Mr. Russell said the 2024 tentative budget accounts for four new police officers, two new safety dispatchers, additional soft body armor, partial reimbursement for Tasers and five new vehicles. The budget also includes funds allocated for enhancing cybersecurity.

“We have three firewalls, but we’re regularly performing testing and upgrades to make sure what happened to Suffolk County doesn’t happen to us,” Mr. Russell said, referring to the 2022 cyberattacks that disrupted services and may have compromised the personal data of hundreds of thousands of county residents.

As for public works allocations, the supervisor said “I would say some of the infrastructure needs were probably some of the bigger expenditures this year … There’s about $1.9 million in there for road construction, resurfacing and maintenance, another $250,000 for the reconstruction of an entire road [Wunneweta Road] in Cutchogue.”
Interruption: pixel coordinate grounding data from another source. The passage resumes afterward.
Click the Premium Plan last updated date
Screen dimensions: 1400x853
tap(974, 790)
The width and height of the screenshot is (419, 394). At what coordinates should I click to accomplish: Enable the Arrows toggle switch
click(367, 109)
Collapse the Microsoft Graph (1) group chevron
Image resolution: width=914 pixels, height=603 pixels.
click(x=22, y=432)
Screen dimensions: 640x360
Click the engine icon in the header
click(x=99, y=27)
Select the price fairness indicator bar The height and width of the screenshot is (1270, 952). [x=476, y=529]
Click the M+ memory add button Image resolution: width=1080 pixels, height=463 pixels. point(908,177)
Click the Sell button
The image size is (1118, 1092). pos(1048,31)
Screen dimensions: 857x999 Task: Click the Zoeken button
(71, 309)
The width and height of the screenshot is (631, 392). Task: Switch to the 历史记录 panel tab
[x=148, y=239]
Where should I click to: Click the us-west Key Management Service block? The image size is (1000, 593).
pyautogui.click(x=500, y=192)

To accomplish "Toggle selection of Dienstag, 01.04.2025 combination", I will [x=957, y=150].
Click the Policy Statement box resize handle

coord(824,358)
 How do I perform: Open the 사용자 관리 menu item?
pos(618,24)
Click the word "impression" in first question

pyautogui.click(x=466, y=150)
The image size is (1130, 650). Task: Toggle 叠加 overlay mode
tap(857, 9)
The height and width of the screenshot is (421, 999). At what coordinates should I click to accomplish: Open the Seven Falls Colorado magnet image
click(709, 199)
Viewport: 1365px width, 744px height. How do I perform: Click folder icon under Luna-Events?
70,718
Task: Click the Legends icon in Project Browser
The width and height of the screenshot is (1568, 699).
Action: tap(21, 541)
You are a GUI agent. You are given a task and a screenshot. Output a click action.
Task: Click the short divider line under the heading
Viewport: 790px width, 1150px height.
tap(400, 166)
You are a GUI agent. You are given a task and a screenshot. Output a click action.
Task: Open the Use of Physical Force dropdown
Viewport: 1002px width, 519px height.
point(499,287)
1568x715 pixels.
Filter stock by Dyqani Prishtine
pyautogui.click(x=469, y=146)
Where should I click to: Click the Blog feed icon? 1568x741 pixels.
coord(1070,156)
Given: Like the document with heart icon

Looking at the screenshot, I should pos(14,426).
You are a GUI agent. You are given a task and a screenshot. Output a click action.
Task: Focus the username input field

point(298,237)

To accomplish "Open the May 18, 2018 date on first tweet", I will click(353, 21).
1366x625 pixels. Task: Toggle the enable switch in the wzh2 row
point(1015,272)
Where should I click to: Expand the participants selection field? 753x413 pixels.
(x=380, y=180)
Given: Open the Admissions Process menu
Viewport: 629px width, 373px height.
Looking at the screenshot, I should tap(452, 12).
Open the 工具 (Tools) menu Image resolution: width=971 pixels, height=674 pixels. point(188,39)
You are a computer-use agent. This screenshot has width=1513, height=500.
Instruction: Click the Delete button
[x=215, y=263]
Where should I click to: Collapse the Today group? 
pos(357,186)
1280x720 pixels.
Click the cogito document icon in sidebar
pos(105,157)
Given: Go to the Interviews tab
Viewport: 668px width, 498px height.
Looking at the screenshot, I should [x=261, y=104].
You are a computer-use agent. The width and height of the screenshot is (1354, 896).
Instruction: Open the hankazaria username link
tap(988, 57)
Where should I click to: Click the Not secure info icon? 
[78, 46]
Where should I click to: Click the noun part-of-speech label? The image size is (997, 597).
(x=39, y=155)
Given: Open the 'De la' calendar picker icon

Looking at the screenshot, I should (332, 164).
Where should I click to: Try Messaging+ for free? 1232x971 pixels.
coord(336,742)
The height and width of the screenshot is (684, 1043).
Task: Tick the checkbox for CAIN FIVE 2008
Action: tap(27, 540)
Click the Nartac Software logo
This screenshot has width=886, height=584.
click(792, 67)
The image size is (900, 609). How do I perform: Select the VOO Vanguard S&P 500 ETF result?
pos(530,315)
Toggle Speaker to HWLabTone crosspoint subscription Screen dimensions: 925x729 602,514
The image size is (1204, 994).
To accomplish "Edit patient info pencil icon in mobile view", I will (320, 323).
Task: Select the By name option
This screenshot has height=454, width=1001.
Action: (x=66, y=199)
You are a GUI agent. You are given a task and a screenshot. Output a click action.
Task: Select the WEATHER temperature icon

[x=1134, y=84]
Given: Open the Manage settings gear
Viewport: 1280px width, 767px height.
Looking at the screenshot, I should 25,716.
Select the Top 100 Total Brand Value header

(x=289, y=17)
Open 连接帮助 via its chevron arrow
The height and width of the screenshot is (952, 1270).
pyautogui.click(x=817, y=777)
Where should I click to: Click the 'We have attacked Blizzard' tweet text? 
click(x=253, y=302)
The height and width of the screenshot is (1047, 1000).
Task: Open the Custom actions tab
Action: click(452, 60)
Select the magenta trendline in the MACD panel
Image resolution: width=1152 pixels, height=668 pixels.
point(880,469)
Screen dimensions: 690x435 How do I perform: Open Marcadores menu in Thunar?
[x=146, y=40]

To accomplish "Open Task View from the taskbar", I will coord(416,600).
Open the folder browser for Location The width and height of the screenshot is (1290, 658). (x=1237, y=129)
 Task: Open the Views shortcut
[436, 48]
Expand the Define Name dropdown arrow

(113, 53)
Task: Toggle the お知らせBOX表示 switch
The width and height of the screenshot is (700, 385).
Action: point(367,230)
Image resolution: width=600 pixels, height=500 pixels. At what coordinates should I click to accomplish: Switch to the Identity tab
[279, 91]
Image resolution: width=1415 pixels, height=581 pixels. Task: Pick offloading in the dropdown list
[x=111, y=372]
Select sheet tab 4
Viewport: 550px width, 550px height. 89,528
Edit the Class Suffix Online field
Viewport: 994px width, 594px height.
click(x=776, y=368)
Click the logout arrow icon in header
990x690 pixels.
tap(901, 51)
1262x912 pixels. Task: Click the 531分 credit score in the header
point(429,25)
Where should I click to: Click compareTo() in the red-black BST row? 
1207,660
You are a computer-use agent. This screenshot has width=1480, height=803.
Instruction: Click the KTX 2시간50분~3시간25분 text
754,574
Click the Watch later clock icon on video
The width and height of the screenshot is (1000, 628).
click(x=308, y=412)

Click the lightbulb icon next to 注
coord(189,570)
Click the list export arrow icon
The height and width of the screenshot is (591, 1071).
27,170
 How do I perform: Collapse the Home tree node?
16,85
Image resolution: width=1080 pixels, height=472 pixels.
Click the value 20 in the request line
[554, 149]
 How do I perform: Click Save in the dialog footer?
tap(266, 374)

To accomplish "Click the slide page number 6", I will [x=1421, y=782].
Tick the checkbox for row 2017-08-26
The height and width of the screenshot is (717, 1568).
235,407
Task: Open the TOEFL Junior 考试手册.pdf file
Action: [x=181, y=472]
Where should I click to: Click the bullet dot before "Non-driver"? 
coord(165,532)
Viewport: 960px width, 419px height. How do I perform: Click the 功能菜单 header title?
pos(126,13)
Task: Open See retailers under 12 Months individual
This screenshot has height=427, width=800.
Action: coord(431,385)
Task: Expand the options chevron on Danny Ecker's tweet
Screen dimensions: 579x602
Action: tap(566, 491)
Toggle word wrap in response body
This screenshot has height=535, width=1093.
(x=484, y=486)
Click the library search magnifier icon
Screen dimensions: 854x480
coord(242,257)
The budget also includes funds for updating the gas street lamps on Love Lane, upgrades to a recently acquired town property at the corner of New Suffolk Avenue and Main Road for a community park and the continuation of the Bay To Sound project, which, since 2007, has aimed to create a cross-fork trail network linking land owned by the town, Suffolk County and Greenport Village .

Regarding environmental concerns, the budget includes the continued funding of the Narrow River Road water quality project, the town’s participation in the Peconic Estuary Partnership, stormwater mitigation and water quality improvement projects. There is also $100,000 allocated for a new line item: a Coastal Resiliency Preparedness Action Plan. Mr. Russell noted that these funds and mitigation plans will not be enough to solve all of the town’s current and future battles with rising sea levels, but are designed to “get the ball rolling.”

“We can’t go it alone,” he added. “Any effective approach to resiliency is going to require an inter-agency, intergovernmental response and plan … it’s probably going to require annual allocation.”

Looking back on proposing a total of 17 yearly budgets throughout his tenure, Mr. Russell said he was proud to draft his latest with a 0% tax increase. He hopes future budgets will also minimize tax hikes.

“There’s some concerns with regard to inflation and all the impacts that will have on goods and services,” the supervisor said. “We also have challenges with regard to increases in our medical costs for New York State and retirement costs, so there’s ongoing challenges here. But we came in at a 0% tax rate, we’re in very good financial shape. We need to do everything we can to maintain that financial shape so that we can produce budgets annually that have either nominal or no increase in the tax rate.”